BEGIN Dataset extract

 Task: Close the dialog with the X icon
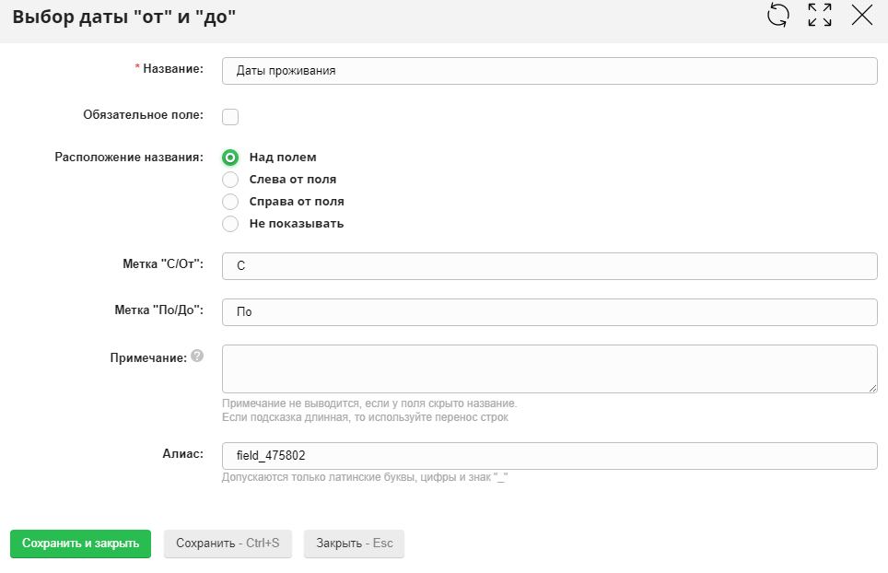coord(862,15)
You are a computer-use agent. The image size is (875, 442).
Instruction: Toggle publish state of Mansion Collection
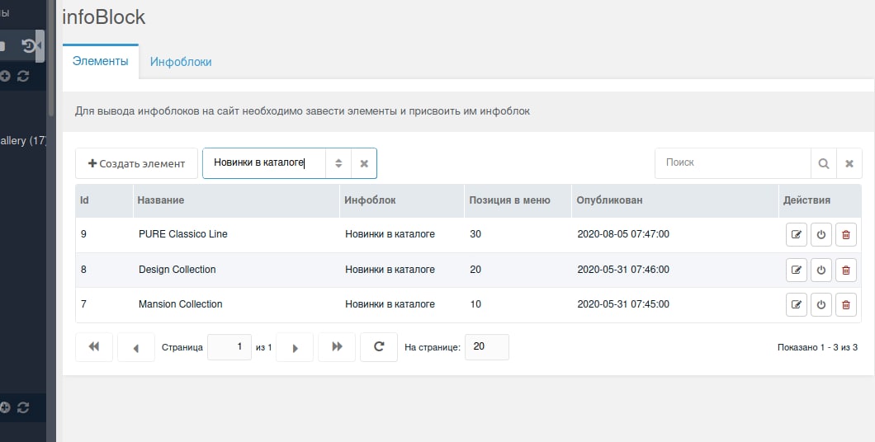coord(821,305)
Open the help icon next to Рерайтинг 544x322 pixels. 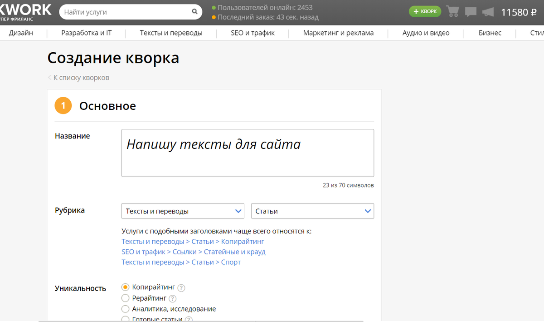[172, 298]
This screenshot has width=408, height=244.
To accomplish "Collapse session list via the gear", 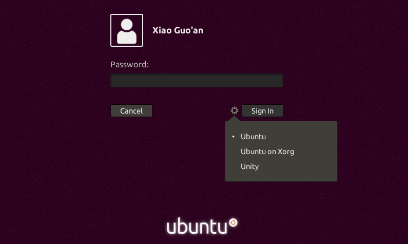I will pos(235,110).
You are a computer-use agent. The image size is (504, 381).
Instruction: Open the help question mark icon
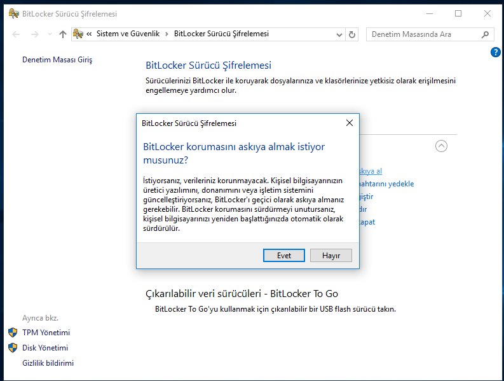coord(496,52)
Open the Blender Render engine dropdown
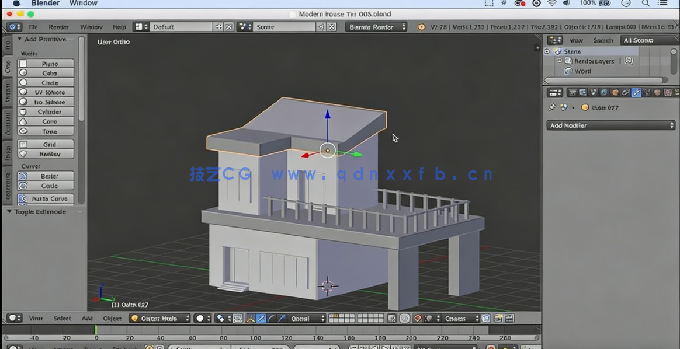Image resolution: width=680 pixels, height=349 pixels. [376, 26]
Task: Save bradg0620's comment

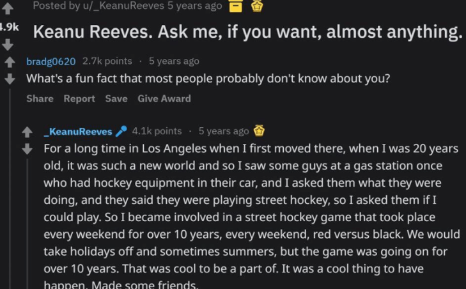Action: point(116,98)
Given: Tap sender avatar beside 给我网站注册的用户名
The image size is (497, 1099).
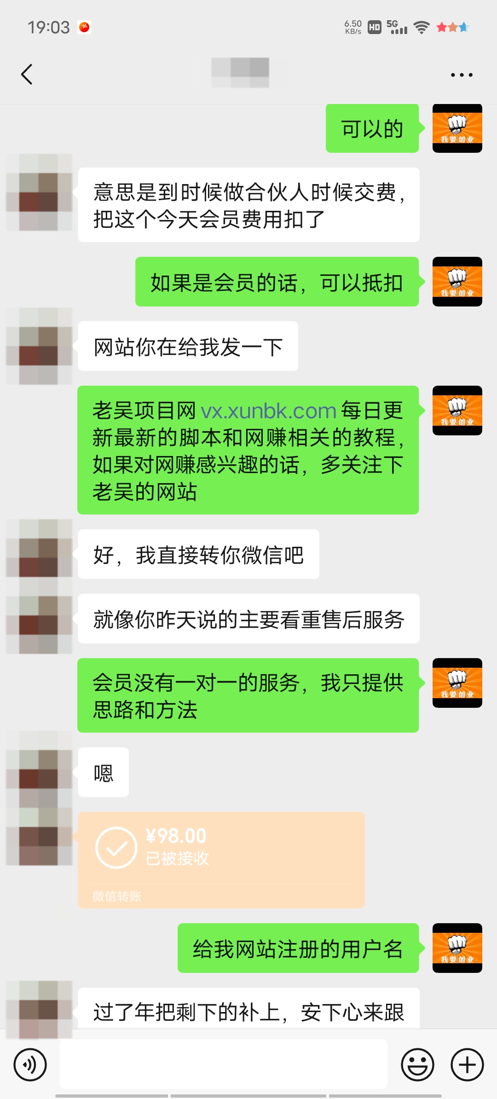Looking at the screenshot, I should point(457,948).
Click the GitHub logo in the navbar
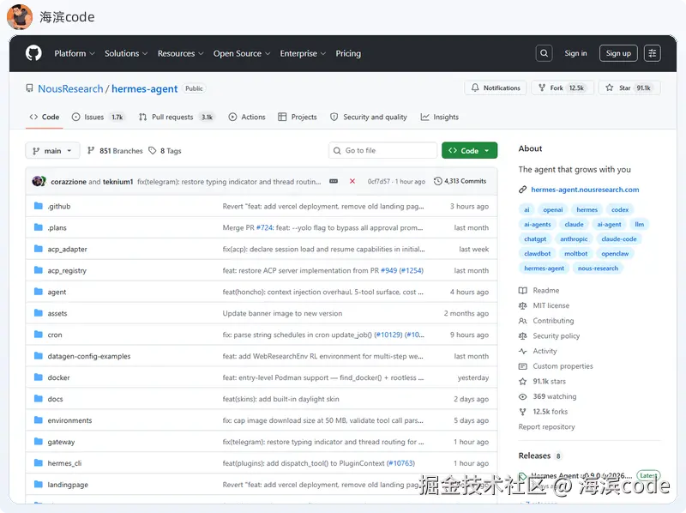This screenshot has width=686, height=513. [33, 52]
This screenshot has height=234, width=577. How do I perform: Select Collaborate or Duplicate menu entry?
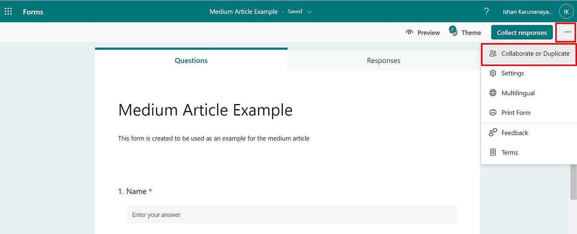tap(529, 54)
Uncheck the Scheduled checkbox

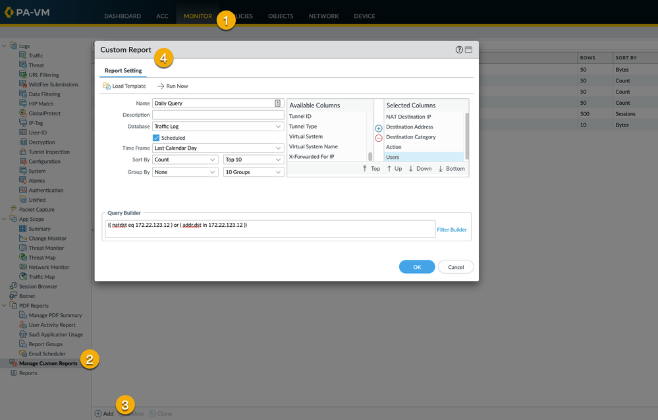point(156,138)
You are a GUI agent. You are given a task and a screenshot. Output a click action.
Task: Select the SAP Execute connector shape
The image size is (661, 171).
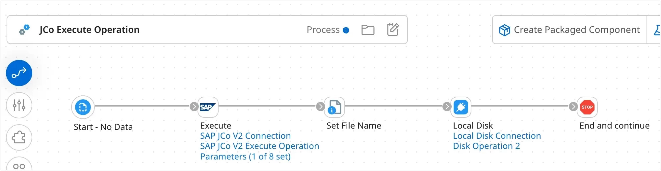pos(208,107)
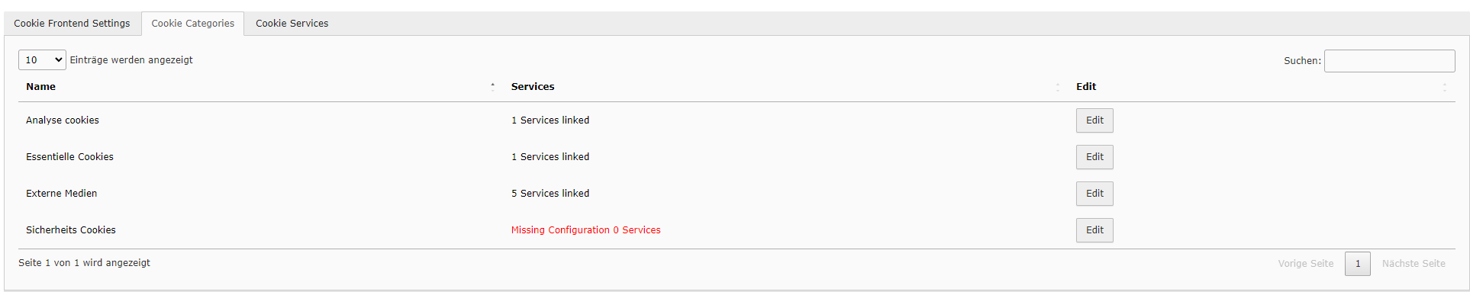Edit the Sicherheits Cookies category
This screenshot has width=1470, height=292.
click(x=1094, y=230)
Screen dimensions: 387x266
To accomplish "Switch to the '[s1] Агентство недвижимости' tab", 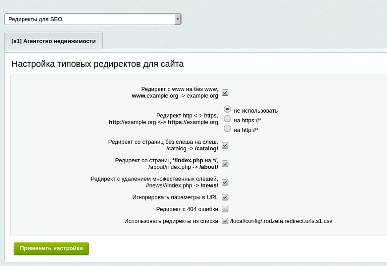I will coord(53,40).

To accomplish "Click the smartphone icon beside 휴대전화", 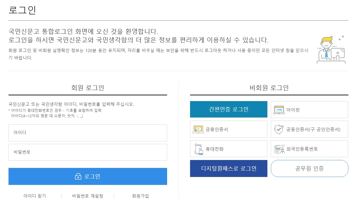I will (198, 148).
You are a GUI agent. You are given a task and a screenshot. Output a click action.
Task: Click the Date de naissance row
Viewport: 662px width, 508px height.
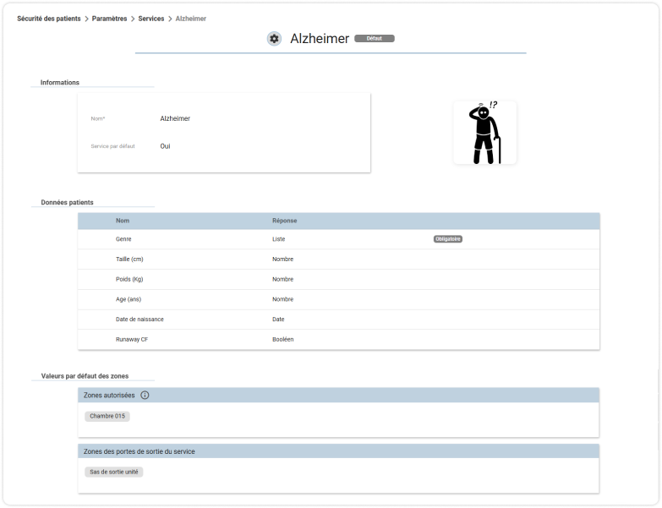pos(338,320)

END Dataset extract

## [Exercise]
Look above for the line with "Uncheck the Scheduled checkbox" and the line with "Screen dimensions: 387x266". Copy them and every line between, exactly, but no pictures.

## [Reply]
Uncheck the Scheduled checkbox

point(156,138)
You are a GUI agent. You are given a task and a screenshot. Output a click action.
Task: Select the SAP Execute connector shape
The image size is (661, 171).
pos(208,107)
Edit the Sicherheits Cookies category
This screenshot has width=1470, height=292.
click(x=1094, y=230)
Screen dimensions: 387x266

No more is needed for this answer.